What did the best leader you ever had do?

I used to do customer service training until I started viewing poor service as a bonus event that would provide me with more material, a greater sense of job security, and a reason to celebrate. That’s a perverse worldview, so I changed the focus of my work.

There was an exercise I did in those workshops that applies here. Since everyone has been a customer, I asked participants to share the worst customer service they’d ever experienced. Then we compiled a list of the characteristics that made those encounters unbearable. I scribbled their answers onto a large flip chart and then told them not to be guilty of any of those behaviors themselves.

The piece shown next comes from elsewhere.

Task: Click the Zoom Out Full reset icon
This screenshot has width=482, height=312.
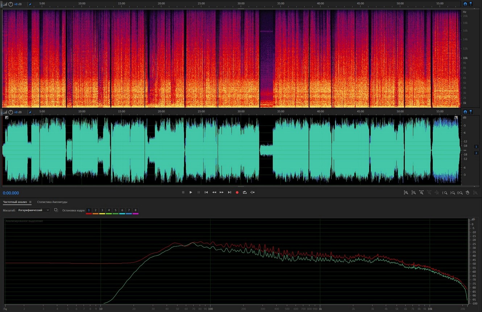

This technique worked quite well I might add, because we’ve all been a poorly treated customer and can identify how the transaction went wrong. The same technique can apply to leadership, especially when you apply it with a positive spin. When you ask, What did the best leader you ever had do? you’re asking a new leader to identify the good leadership behavior they’ve experienced. We’ve all been led by others and can identify what worked. Listening to their answers and supporting the behavior choices they’ve made also gives new leaders a sense of confidence about their potential as leaders. Asking new leaders to adopt positive leadership behavior they’ve experienced and have chosen as beneficial is much more effective than burying them with a laundry list of your own notions of effective leadership.

As your leadership dialogue with new leaders deepens over time, these initial behaviors can be the ones you question them about. As they grow more confident as leaders and as you have more insight into their leadership strengths and development needs, you can suggest other skills that they might want to work on as well as ways to learn and develop them.